La pandemia ha visto una grande collaborazione tra medici e ricercatori…
Giudico molto favorevolmente questa collaborazione, che però è un fatto atteso, nel senso che tutte le volte che c’è qualcosa di nuovo da affrontare parte questo “dibattito”. Non è un dibattito da salotto, ma per così dire un dibattito nell’attività, nel lavoro, nella ricerca di soluzioni. È l’anima della ricerca stessa. Si è stimolati a fare il meglio per capire di più delle emergenze.
Lei ha detto che i numeri del contagio da Coronavirus sono più alti di quelli comunicati, perché si conoscono solo i dati relativi ai casi più gravi, ai quali è stato fatto il tampone.

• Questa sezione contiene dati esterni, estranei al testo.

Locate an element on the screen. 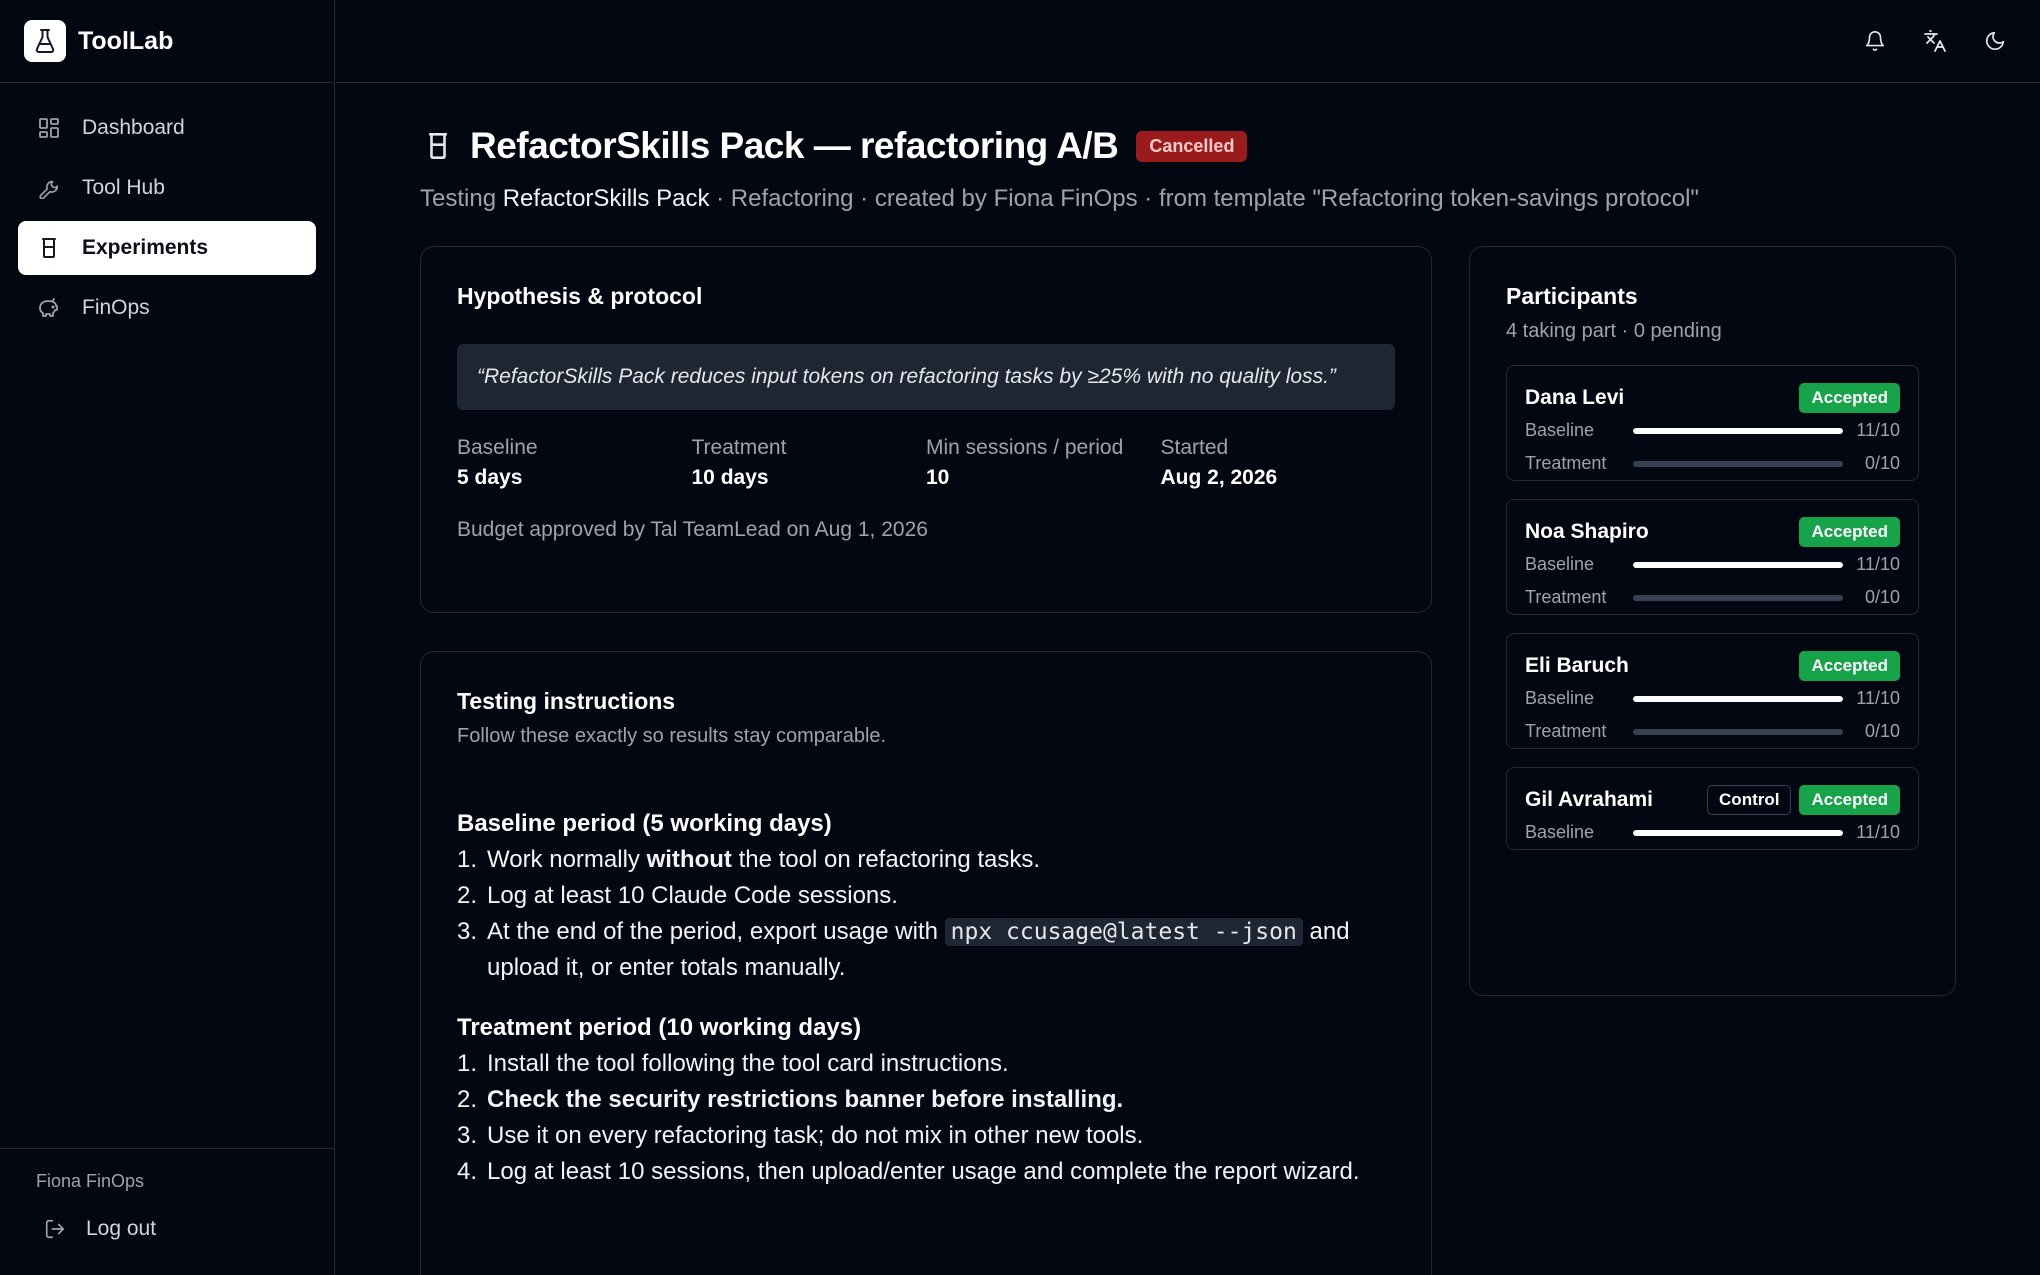 This screenshot has height=1275, width=2040. moon-icon is located at coordinates (1995, 41).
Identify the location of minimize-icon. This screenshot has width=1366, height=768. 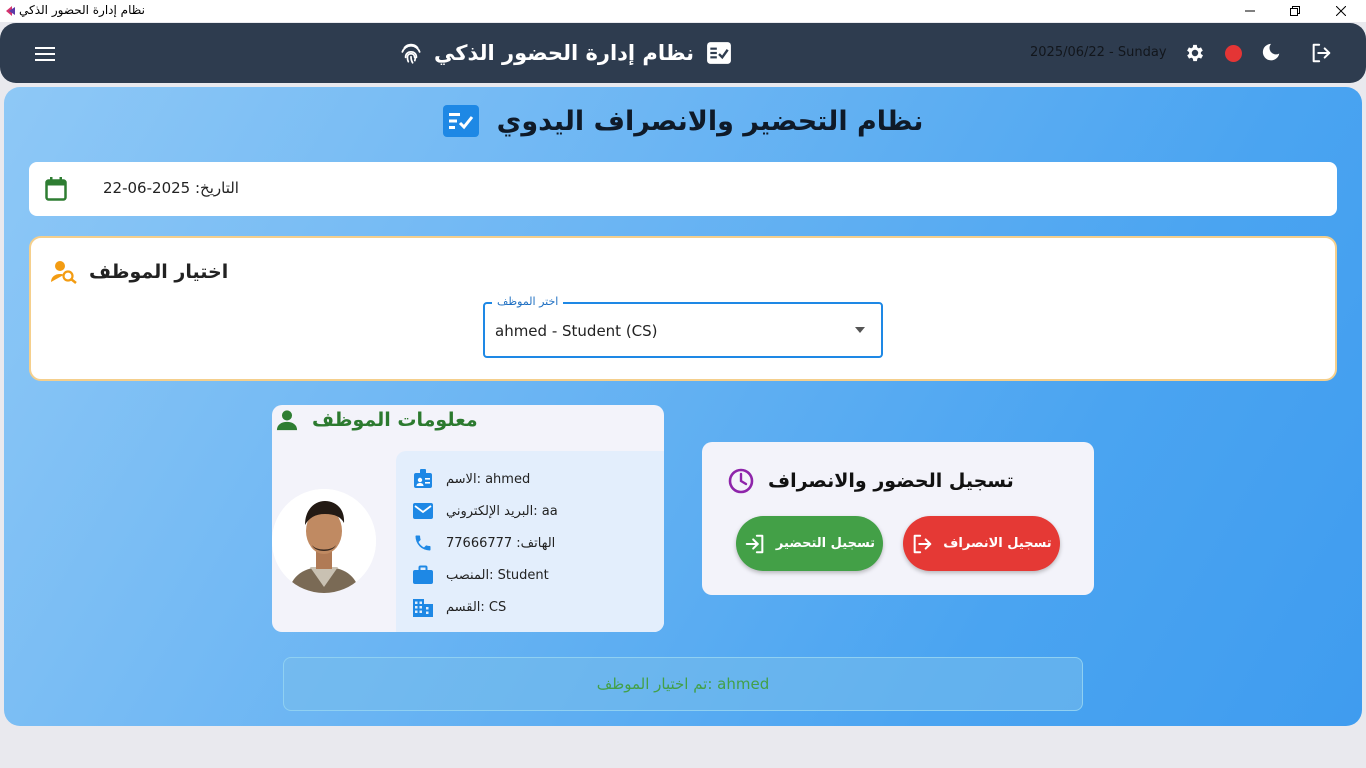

Il tampone è stato fatto in Lombardia quasi solo alle persone con una sintomatologia importante, quindi siamo in una situazione in cui è altamente verosimile che ce ne siano molte altre a cui l’infezione non è stata diagnosticata. Questo ovviamente aumenta la percentuale dei morti, perché se vai a calcolare i deceduti su quelli che stanno peggio e non su tutti è chiaro che avrai tassi di letalità più alti rispetto ad altri Paesi che fanno il test a tutti e calcolano la letalità su tutti i casi di infezione. Aver detto di non fare troppi test, visto che altri Paesi non li fanno, per evitare di sembrare di star peggio degli altri, è stato un errore. La malattia si rivela da sola, come si è visto. Per fare più test, però, bisogna avere anche più laboratori e una migliore organizzazione sul territorio. Fare meno test ci dà armi meno affilate per garantire la quarantena delle persone infettate ed evitare che l’infezione si diffonda di più. La preoccupazione è forte.
Che messaggio darebbe alla popolazione?
Siamo chiamati a rispettare le norme di distanziamento sociale senza se e senza ma. Senza nulla togliere alla solidarietà, la cui prima espressione è partecipare tutti a questa battaglia.